I’ve spent several hours pouring over the DRS documentation in an attempt to better understand how it works. The biggest take away I have from it is that DRS does not really attempt to load balance but rather ensure that VMs have access to sufficient resources. Well, in this case it seems to have failed so I need to make some changes. However, I’m at a loss as to what to change. I’m currently in the middle of the DPM threshold at 3. I don’t have any reservations or shares. I could move to a more, or even the most aggressive threshold (5), but from what I have read that probably won’t cause the cluster to rebalance. Are reservations and limits really my only choice?

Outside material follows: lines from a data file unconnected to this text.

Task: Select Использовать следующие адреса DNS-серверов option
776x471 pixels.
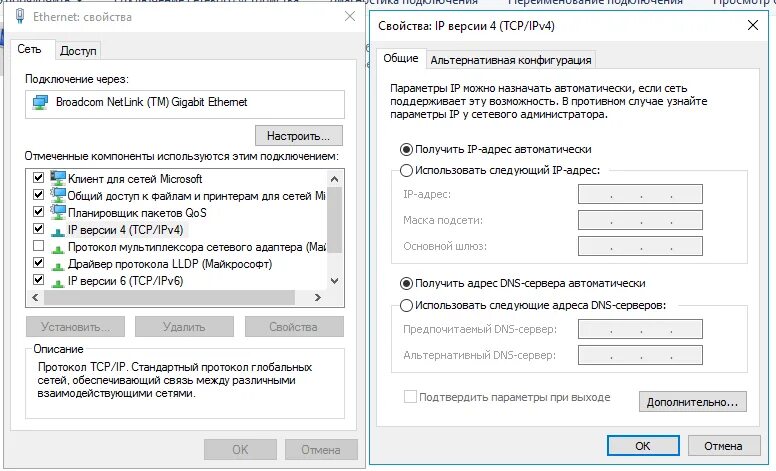Action: click(406, 305)
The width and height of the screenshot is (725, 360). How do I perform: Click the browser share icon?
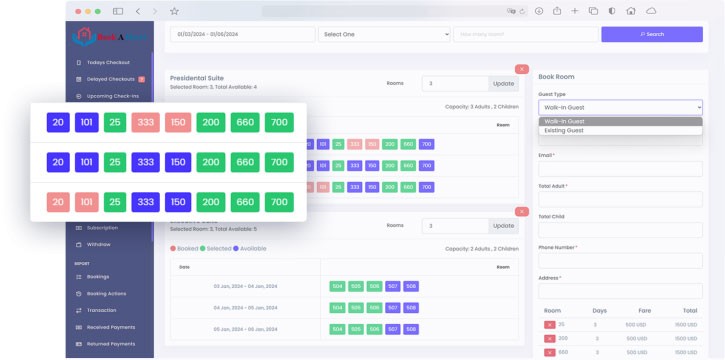pos(557,11)
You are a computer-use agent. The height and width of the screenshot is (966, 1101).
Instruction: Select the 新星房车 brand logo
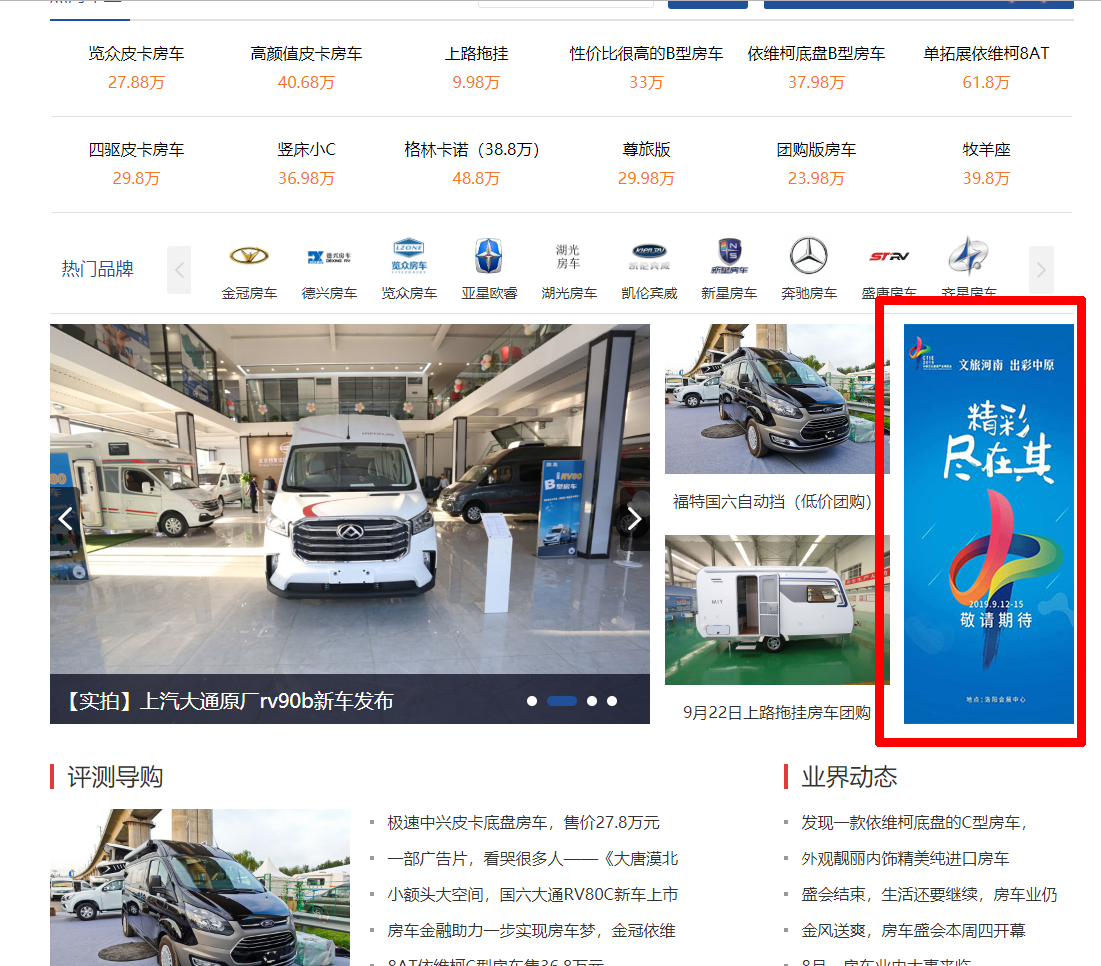point(729,257)
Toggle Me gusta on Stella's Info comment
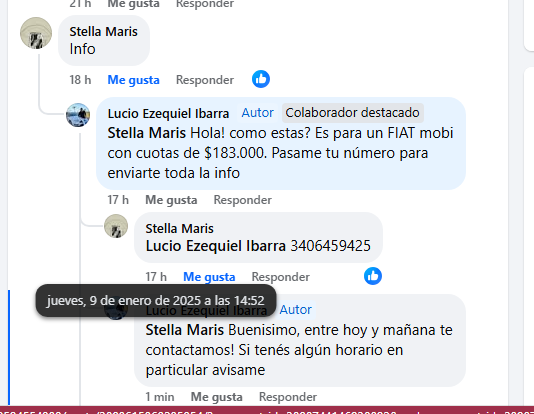 coord(134,80)
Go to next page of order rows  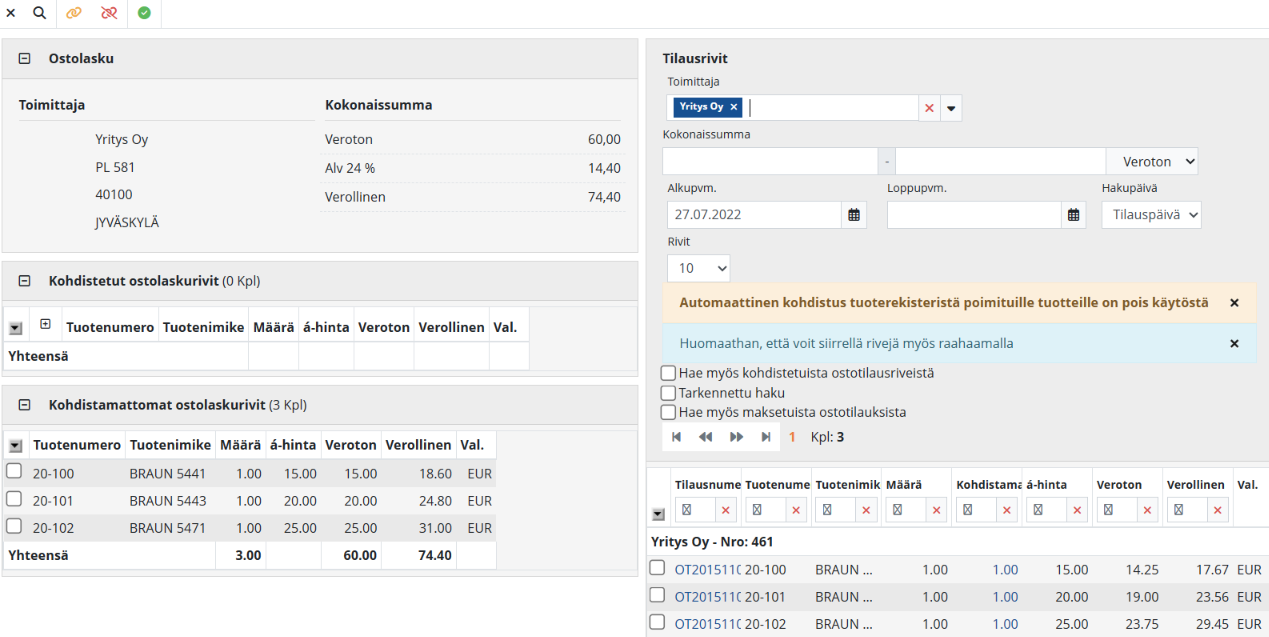(737, 437)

It seems kind of silly to me that there isn’t a setting that says “If host A is using 90% of its memory and host B is using 10%, move stuff from A to B”. In this situation A could theoretically be able to service all guests or provide sufficient resources and this is probably more efficient but it also seems to be a lot riskier. If an event comes along (backup, web crawl, etc.) that suddenly spikes load for a number of VMs the host might not be able to fulfill all the requirements and resources on host B have gone to waste and are sitting idle.
Any help in this would be greatly appreciated.